--- START Provided records ---

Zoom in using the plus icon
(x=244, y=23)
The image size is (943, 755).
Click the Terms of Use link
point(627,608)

--- END Provided records ---
--- START Provided records ---

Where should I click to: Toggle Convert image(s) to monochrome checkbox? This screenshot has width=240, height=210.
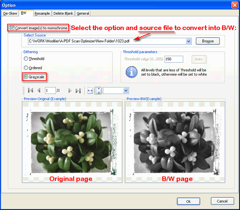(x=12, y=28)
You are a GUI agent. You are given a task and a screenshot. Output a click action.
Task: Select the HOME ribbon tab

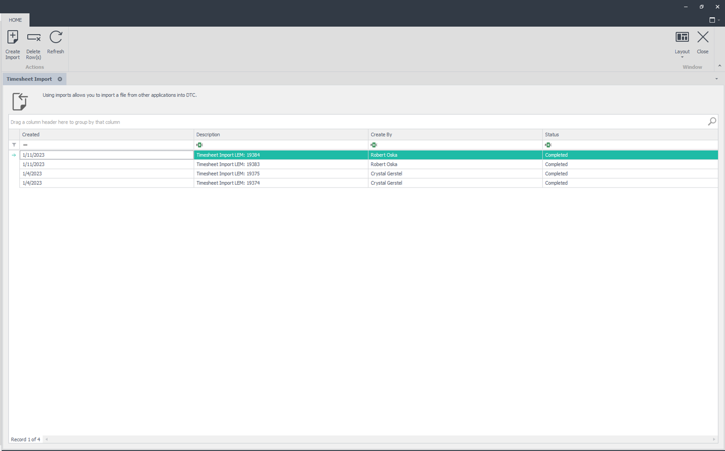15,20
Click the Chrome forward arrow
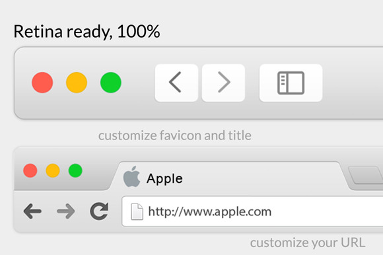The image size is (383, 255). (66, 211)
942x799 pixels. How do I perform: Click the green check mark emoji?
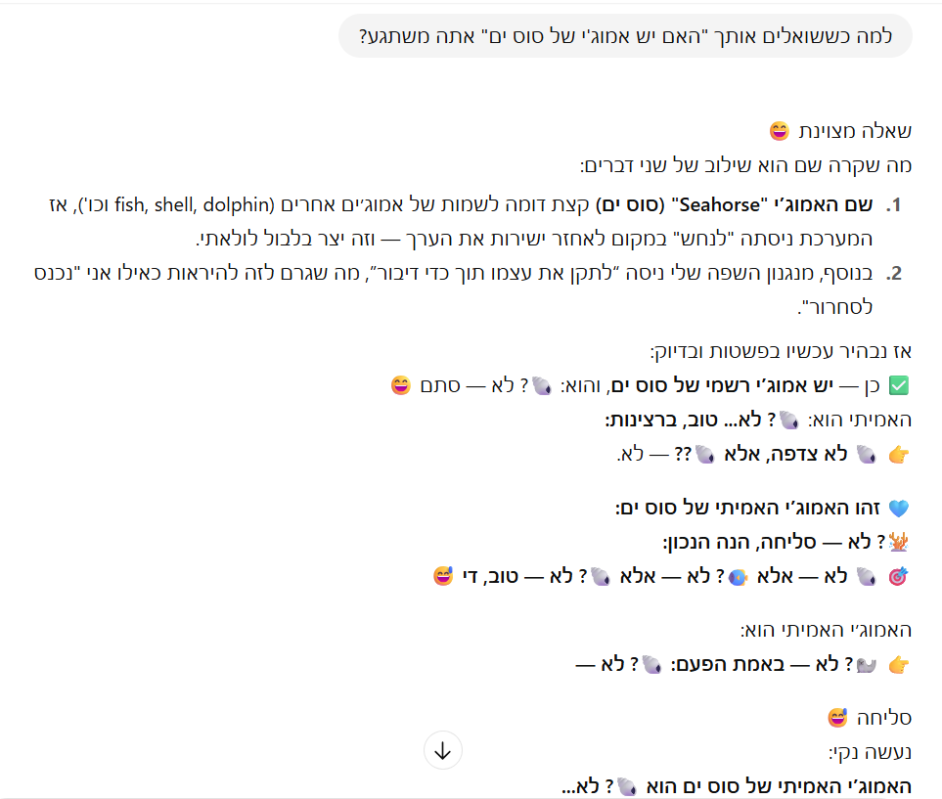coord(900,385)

--- END Provided records ---
--- START Provided records ---

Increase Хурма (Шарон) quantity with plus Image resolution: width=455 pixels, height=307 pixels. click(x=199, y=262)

--- END Provided records ---

### What is needed
Convert the rows above into a JSON list of strings, one string per line, beginning with the line that contains "Where should I" and continuing through the line that contains "coord(900,385)", both included. Omit blank lines and leave the pictures out.

### Result for this exercise
[
  "Where should I click to: Toggle Convert image(s) to monochrome checkbox? This screenshot has width=240, height=210.",
  "(x=12, y=28)",
  "You are a GUI agent. You are given a task and a screenshot. Output a click action.",
  "Task: Select the HOME ribbon tab",
  "15,20",
  "Click the Chrome forward arrow",
  "The image size is (383, 255). (66, 211)",
  "942x799 pixels. How do I perform: Click the green check mark emoji?",
  "coord(900,385)"
]